Monday, February 6, 2012

where heaven stopped and the earth began

  

so here is one of my favorite pictures so far. i don't super like the actual photo ..its a little too dark. but that stretch of trail back there on the lake jackson loop is literally glorious. the best is when you run out there right before the sun sets. not this run but a different one i learned that.  this is where my laziness actually paid off. i waited til the last minute of lighttime to run (like i do everyday that i don't have scheduled practice) and i was stressing about getting back to the trailhead most likely. i tend to imagine creepy creatures like this chasing me (okay that was more in my childhood years. but on a trail when its getting dark ones imagination can start to run wild. i don't actually feel like Prometheus and Bob are chasing me. i still run faster.)
Anyways the point is i was probably not thrilled to be out running and i was probably silently complaining to myself (anyone detect a pattern here? love/HATE right?) and i got to the back stretch pictured here. 

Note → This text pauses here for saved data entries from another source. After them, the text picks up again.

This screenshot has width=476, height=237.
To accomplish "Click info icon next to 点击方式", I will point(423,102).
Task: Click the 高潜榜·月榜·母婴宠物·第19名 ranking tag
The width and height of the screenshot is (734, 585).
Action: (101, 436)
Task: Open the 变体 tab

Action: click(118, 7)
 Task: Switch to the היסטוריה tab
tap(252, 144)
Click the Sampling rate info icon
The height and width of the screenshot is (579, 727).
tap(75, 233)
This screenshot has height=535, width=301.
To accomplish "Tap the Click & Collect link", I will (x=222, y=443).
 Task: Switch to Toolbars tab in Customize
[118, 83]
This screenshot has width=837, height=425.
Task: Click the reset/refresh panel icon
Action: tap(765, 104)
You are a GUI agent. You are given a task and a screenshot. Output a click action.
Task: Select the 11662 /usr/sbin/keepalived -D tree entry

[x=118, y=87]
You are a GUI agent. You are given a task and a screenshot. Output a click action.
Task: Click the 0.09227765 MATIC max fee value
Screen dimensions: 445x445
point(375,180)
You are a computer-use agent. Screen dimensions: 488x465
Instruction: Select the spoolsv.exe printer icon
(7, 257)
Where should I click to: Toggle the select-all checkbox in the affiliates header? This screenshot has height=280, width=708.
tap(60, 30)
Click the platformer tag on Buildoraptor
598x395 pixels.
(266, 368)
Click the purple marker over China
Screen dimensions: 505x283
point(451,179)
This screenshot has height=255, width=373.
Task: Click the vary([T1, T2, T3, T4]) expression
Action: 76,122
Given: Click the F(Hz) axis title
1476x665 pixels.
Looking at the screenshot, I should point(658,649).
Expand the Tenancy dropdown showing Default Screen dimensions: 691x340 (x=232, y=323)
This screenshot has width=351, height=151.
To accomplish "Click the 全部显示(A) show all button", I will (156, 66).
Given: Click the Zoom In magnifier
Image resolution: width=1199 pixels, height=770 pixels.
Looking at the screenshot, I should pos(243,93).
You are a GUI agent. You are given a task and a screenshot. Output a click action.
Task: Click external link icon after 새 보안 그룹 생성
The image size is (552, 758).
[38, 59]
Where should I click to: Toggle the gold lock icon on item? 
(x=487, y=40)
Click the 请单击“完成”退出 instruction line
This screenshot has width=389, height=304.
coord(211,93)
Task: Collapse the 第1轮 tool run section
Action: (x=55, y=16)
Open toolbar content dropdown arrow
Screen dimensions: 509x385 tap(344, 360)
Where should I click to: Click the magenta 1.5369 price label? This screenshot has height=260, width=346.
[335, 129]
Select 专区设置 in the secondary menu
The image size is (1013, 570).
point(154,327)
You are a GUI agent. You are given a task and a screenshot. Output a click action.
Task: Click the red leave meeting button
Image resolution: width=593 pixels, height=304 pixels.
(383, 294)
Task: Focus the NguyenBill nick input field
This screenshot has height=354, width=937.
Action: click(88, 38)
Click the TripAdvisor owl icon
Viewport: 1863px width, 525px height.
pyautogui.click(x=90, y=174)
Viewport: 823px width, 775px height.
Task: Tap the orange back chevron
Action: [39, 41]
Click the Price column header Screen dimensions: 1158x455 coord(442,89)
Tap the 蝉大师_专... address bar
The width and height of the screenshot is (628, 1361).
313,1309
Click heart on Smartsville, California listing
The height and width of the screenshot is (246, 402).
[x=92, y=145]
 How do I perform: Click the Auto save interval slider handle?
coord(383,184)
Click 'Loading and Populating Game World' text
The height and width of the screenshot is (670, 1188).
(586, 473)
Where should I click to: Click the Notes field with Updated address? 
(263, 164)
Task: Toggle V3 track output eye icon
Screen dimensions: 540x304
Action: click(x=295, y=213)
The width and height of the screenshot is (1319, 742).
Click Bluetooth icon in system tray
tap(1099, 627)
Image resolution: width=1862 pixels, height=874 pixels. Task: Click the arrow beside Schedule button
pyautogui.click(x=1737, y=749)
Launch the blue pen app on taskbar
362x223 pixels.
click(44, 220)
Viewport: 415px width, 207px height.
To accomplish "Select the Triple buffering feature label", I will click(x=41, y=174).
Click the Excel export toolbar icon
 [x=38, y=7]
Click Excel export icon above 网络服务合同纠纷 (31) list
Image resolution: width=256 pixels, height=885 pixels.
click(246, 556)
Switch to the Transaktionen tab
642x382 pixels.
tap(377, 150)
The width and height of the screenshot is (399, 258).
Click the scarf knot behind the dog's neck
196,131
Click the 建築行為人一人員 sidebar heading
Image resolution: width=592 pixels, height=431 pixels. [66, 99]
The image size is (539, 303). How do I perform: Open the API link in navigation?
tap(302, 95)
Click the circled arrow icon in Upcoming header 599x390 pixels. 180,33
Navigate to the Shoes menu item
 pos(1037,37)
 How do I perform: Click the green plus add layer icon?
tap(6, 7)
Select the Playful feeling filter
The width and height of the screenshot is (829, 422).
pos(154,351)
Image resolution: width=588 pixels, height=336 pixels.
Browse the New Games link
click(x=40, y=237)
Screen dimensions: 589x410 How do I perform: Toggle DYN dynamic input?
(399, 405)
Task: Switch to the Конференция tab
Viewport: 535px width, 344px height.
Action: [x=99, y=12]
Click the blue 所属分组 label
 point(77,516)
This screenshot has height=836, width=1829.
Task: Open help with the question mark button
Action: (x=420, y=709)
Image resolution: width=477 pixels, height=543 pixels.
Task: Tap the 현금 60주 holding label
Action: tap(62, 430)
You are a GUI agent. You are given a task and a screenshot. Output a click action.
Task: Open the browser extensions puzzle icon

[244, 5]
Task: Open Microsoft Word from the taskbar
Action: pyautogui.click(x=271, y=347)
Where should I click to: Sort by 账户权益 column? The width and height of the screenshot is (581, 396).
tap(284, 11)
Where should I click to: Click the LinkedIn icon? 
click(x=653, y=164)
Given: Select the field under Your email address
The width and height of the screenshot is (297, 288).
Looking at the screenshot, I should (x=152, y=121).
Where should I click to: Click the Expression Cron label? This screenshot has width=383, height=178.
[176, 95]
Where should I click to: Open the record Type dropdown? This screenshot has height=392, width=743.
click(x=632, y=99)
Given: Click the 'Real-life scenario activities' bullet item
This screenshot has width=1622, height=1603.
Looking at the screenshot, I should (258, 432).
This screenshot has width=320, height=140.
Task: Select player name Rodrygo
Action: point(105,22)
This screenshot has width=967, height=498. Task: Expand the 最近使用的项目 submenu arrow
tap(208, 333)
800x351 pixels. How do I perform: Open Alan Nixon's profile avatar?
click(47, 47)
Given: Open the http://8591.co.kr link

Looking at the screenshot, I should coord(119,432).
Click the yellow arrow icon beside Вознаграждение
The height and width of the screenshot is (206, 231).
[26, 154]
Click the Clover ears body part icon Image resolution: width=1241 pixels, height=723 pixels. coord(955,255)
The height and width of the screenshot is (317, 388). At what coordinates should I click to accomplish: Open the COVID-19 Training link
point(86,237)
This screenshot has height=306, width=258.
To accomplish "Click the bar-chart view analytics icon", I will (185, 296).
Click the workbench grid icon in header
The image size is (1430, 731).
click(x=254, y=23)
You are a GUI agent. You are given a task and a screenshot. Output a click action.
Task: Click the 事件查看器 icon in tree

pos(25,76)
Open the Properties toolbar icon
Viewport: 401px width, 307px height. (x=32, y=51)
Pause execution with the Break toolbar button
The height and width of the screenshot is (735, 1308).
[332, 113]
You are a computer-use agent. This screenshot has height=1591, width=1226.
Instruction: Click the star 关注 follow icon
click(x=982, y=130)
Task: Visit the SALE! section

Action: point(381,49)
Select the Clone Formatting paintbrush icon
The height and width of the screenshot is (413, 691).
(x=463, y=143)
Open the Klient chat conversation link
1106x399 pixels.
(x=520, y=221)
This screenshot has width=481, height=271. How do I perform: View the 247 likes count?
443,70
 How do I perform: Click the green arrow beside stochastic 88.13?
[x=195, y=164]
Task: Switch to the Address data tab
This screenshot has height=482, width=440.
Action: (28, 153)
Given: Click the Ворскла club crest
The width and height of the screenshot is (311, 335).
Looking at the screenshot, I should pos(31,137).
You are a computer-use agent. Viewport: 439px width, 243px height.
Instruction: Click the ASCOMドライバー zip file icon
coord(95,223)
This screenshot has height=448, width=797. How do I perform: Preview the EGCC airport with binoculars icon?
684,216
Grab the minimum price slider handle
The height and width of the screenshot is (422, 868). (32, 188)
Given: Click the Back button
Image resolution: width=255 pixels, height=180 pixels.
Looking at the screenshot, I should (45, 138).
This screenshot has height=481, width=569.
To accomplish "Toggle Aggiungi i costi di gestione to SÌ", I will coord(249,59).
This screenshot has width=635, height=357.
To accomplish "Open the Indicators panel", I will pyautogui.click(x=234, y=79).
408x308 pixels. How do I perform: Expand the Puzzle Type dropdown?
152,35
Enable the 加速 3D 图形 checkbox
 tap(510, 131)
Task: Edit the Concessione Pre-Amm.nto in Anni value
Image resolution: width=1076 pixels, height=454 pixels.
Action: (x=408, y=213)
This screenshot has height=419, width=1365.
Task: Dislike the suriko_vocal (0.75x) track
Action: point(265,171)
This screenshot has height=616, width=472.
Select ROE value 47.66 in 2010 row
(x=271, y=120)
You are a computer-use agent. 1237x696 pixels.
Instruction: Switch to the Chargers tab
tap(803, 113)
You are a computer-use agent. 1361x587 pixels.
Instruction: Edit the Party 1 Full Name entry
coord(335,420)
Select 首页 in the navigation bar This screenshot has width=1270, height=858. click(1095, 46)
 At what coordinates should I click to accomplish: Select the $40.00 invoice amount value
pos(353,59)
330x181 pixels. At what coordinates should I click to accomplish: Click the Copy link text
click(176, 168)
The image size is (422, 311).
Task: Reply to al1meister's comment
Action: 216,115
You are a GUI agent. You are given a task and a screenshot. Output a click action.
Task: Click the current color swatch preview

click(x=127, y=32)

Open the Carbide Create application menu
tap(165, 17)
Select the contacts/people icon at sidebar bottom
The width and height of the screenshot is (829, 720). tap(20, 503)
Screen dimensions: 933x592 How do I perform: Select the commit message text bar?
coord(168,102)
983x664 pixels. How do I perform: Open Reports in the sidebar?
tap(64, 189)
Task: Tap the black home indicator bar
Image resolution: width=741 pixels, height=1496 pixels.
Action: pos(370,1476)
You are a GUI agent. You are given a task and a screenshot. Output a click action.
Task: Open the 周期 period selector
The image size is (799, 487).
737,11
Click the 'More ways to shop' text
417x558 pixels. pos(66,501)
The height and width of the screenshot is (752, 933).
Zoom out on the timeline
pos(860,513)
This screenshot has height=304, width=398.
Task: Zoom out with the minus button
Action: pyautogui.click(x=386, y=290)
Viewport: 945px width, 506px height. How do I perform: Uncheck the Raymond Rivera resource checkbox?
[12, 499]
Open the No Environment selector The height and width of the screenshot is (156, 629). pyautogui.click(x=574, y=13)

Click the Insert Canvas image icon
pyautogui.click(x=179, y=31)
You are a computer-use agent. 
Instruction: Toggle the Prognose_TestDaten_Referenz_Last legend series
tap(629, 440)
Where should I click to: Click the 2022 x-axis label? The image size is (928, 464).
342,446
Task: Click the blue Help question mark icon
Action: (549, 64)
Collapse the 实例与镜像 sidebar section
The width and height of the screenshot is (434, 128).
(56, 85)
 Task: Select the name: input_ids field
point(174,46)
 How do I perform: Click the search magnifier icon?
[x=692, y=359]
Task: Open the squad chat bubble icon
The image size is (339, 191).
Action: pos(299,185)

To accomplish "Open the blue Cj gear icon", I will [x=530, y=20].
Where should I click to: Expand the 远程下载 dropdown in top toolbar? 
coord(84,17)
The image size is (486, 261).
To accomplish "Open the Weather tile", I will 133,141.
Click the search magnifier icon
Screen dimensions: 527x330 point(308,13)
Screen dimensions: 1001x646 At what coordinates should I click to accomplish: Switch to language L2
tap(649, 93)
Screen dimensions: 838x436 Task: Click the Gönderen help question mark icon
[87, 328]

it was one of the prettiest things id ever seen. want to avoid describing it like some cheesy book but i thought i had stepped into heaven.  the sun was just setting and it was shedding this silver light all over. the grass was high then (about waist high besides the trail part) and the light hit the grass and split into hundreds of "rays" of sunshine. all this bright white. and then the shadows were..and the sky...and...literally it was beyond words. so i'm running and i'm just overwhelmed with this joy. cheesy i know. but i (checked to make sure no one was around) and just threw my arms up. (it sounds so goofy when i say it. but it was just the only reaction.) i had to stop (for a short time mind you i didn't want to be on the trail at night) but i HAD to stop. i stood there like a doofus just smiling at this awesome, glorious sunset. and i just said "thank you" and couldn't say much else.  i wish i had a picture of it. this sunset/picture is nice but it doesn't do it justice at all, but it's still a beautiful place to run. i only stopped for less than a minute and then kept running. i was on that stretch for a little while just turning and looking back at it like i would never see anything that contained that much beauty again. i will, one day. but i got a glimpse of it there. imagine if i had decided not to run that day.


 

Saturday, February 4, 2012

and the repetition kills you..

hey people!
     sorry i've been super busy the last few days and wasn't in the mood for any blogging. but i have time today and inspiration. so the title of this is a song title. it doesn't like speak to me or anything, it just has to do with repetition. which is the focus of this post. of this post. see what i did there?


i bring it up because carney island is just tons of 1mile-1.4 mile loops. ive found a few smaller trailbies but they've started to get overgrown and there are a lot of roots and a lot of horseflies in the summer when i usually run at lake weir. so yeah. repetition. it makes for horrible long runs and lots of turkey sightings (those turkeys are a little bit scary too).

so repetition is a huge part of a runners life. right? you don't really think about it but it really does just come down to right left right left right left right left. same trails same runs. same people same conversations. i mean already i have a butt ton of pictures of the track so far. (fancy that, track season and all.) my mom quotes a teacher of hers that always said "repetition facilitates learning". oh true. i guess with muscle memory that makes sense (i don't exactly know how that works im just saying stuff) anyways. yeah with running, especially long distances its really all about consistency. and that means running every day pretty much, consistently. i say this like i  know something (like i said i'm just saying things). peat and repeat. cate and duplicate. run run run as fast as you can (tangent much). there wasn't really a point to this post i guess. and that whole repetition facilitates learning thing doesn't apply to everything. for instance i ran the krispy kreme challenge and i will definitely not be repeating that experience because i learned that the marginal utility of a donut to my stomach is greatly diminished on the 7th donut. but i suppose the repetition of donuts helped me learn that so maybe in a way it is true. my brain is fueled only by glaze at the moment so i'm gonna go take a sugar coma now. but seriously promise me you'll never do the krispy kreme challenge. cross your heart! cross it! it was an experience at least. i repeat. never do it! and that's kendall's story.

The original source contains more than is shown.